Saturday, January 15, 2011

Rukeyeser: "What does inner security rest on?"

In her essay "Darwin & the Writers," poet Rukeyser nails it. She is writing, as the title insists, on reactions to natural selection. I may never understand why it upsets so many religious people.

(In my simple universe, the Almighty is so beyond description or understanding all we can ever do is theorize, pray and be grateful. She is She, whether She sneezed 16 billion years ago creating the Big Bang or, like a wily Tex Avery cartoon character, played come hither with the apple, snake, human prototypes.) (Yeah, I'm simplifying.)

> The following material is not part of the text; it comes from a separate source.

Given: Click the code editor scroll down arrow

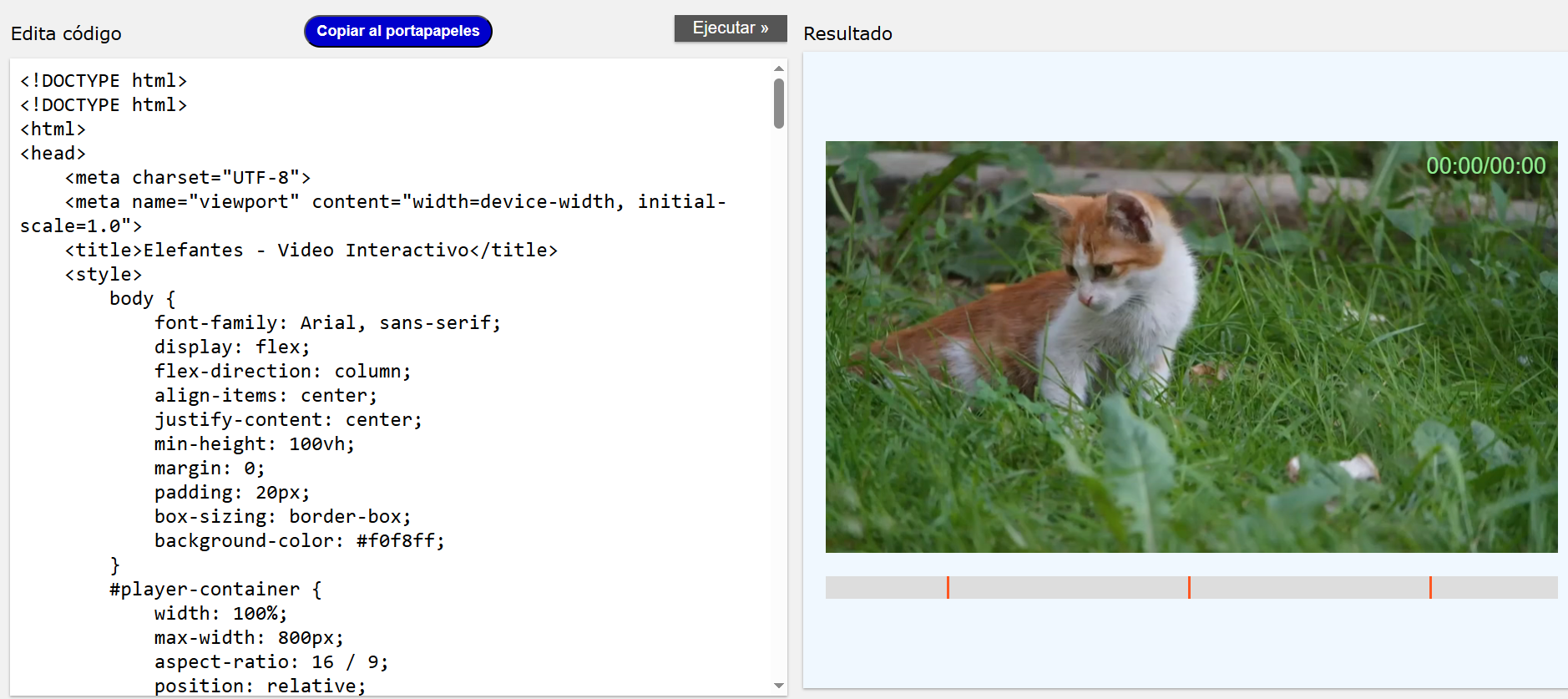Looking at the screenshot, I should [x=778, y=686].
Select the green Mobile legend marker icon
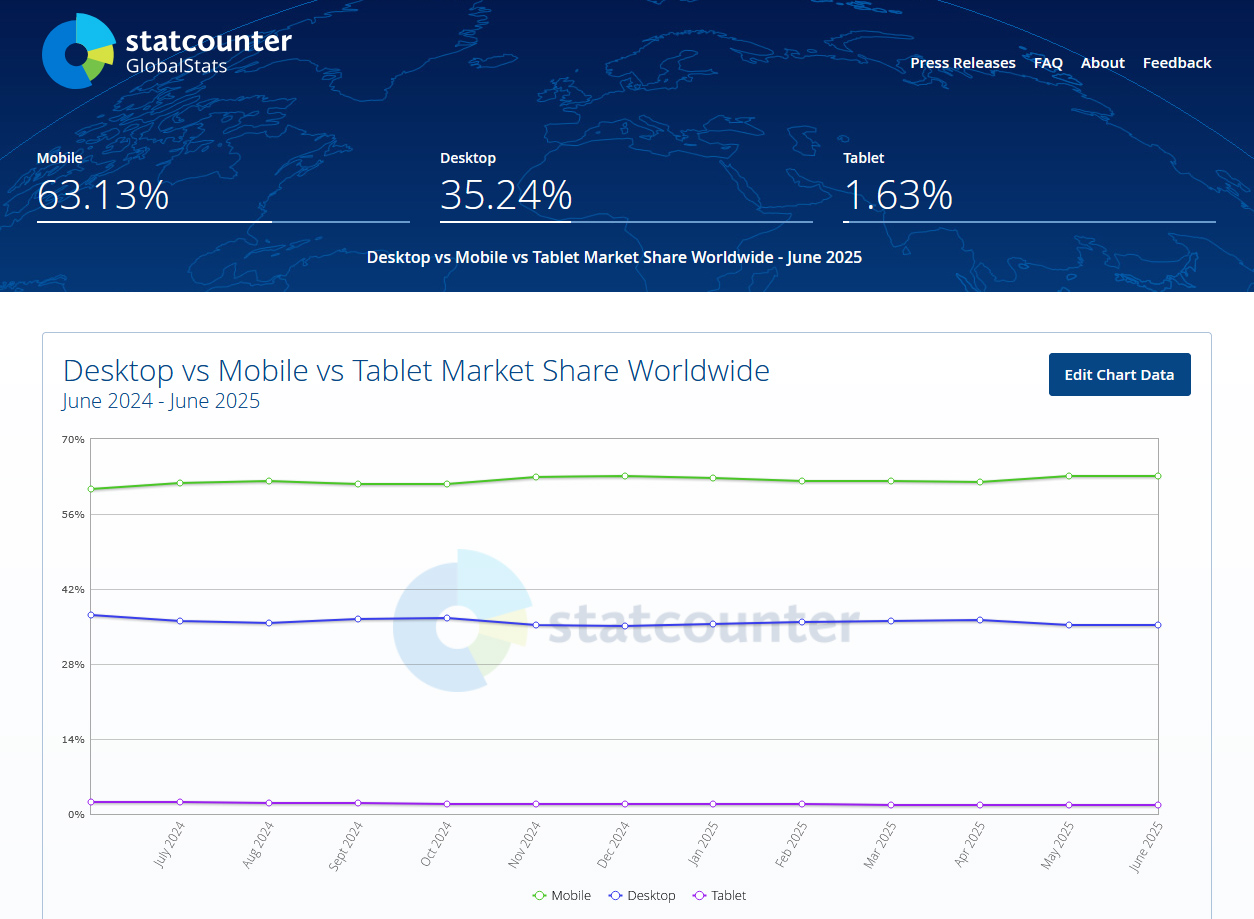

What do our reactions reveal about us?  According to Rukeyser,

Writers responded in terms of their own security. What does inner security rest on? was the real question they were asking in this struggle. Does it rest on dogma or transformation? If the answer is dogma, then every writer who wants to write with authority, to say, This is the way things are, is threatened.

In the late 1980s I found myself canvasing so a Quaker ceremony of commitment, same sex, would legal as Quaker marriage. In other words, in the state of Washington, legal.

I was a Member of University Friends in Seattle, and did my bit by talking to Members of the community about their concerns, resistance, repugnance.  There was much resistance. After a while, it was pretty clear, to me, anyway, that people who were offended by same-sex marriage were uncomfortable with their sexuality.

I realize I can't accuse any and everyone who disagrees with my views as simply being afraid, but I note that fear is a factor often unexamined. Always examine fear. It is the common enemy. Transformation is the promised land.

"Darwin & the Writers" by Muriel Rukeyser (1913–1980), was published in 2009 by the CUNY Poetics Document Initiative, LOST & FOUND series, CUNY Grad Center.